Step-by-Step catkin build and installation instructions

First, we need to decide where we want our software to ultimately be installed. For purposes of this document, we will assume that we will install our ROS packages at ~/ros. For convenience, we add the following to our ~/.bash_profile:

if [ -f /opt/ros/kinetic/setup.bash ]; then
  source /opt/ros/kinetic/setup.bash
fi

cd ${HOME}

export LPR_ROS=${HOME}/ros

if [ -d ${LPR_ROS} ]; then
    for i in $(ls ${LPR_ROS}); do
        if [ -d ${LPR_ROS}/${i} ]; then
            if [ -f ${LPR_ROS}/${i}/setup.bash ]; then
                source ${LPR_ROS}/${i}/setup.bash --extend
            fi
        fi
    done
fi

Next, we need to get the code from github.

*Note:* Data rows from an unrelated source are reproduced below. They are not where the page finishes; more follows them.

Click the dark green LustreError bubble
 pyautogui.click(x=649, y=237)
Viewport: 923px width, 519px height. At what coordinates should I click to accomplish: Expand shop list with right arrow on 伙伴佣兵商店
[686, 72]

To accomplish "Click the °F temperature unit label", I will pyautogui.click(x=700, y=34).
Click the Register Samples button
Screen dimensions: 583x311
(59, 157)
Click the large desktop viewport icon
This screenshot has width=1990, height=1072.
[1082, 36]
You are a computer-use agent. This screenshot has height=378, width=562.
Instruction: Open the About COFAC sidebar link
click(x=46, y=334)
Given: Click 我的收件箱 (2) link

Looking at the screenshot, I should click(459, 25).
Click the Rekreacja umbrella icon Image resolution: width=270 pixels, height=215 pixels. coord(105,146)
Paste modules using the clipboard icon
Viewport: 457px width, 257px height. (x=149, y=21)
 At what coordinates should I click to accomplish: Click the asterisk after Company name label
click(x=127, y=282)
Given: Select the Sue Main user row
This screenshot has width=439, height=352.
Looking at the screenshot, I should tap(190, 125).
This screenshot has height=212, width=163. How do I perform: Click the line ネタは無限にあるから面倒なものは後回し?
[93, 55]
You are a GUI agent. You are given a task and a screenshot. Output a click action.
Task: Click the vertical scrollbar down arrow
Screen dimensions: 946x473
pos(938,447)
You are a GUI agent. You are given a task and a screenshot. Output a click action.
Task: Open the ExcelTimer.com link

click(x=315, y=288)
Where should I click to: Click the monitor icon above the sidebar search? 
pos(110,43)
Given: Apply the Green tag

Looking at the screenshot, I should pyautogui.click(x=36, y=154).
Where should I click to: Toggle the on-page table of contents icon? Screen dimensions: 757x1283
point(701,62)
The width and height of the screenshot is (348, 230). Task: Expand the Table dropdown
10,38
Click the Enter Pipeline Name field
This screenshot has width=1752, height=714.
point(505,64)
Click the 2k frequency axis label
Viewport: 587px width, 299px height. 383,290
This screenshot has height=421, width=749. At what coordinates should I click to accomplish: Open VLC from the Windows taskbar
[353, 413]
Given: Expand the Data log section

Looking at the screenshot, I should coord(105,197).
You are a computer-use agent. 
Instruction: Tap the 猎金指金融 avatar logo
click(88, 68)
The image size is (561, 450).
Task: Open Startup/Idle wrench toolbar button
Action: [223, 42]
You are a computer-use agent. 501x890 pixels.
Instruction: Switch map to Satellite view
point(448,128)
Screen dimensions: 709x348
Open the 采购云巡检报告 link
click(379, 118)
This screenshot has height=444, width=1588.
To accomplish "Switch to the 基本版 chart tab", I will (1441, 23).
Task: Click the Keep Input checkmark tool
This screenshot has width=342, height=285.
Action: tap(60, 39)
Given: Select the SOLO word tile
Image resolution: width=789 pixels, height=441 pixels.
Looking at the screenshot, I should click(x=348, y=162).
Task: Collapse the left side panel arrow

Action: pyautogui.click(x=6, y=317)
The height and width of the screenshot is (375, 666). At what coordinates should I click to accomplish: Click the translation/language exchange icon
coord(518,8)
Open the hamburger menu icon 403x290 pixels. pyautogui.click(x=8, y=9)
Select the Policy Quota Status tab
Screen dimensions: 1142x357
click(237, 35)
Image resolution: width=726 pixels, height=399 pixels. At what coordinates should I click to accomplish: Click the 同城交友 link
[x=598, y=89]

We assume we keep all of our git repositories in ~/dev.

$ cd ~/dev
$ git clone https://github.com/lovepark/royale-ros.git

We now have the code in ~/dev/royale-ros. Next, we want to create a catkin workspace that we can use to build and install that code from. It is the catkin philosophy that we do not do this directly in the source directory.

$ cd ~/catkin
$ mkdir royale
$ cd royale
$ mkdir src
$ cd src
$ catkin_init_workspace
$ ln -s ~/dev/royale-ros royale

So, you should have a catkin workspace set up to build the royale-ros code that looks basically like:

[ ~/catkin/royale/src ]
tpanzarella@tuna: $ pwd
/home/tpanzarella/catkin/royale/src

[ ~/catkin/royale/src ]
tpanzarella@tuna: $ ls -l
total 0
lrwxrwxrwx 1 tpanzarella tpanzarella 50 Jul 21 11:36 CMakeLists.txt -> /opt/ros/kinetic/share/catkin/cmake/toplevel.cmake
lrwxrwxrwx 1 tpanzarella tpanzarella 33 Jul 21 11:37 royale -> /home/tpanzarella/dev/royale-ros/

Now we are ready to build the code.

$ cd ~/catkin/royale
$ catkin_make
$ catkin_make -DCMAKE_INSTALL_PREFIX=${LPR_ROS}/royale install

The ROS package should now be installed in ~/ros/royale. To test everything out (assuming you have your camera plugged in) you should open a fresh bash shell, and start up a ROS core:

    $ roscore

Open another shell and start the camera node:

    $ roslaunch royale_ros camera.launch

Open another shell and start the rviz node to visualize the data coming from the camera:

    $ roslaunch royale_ros rviz.launch

At this point, you should see an rviz window that looks something like:

rviz1

Congratulations! You can now utilize royale-ros.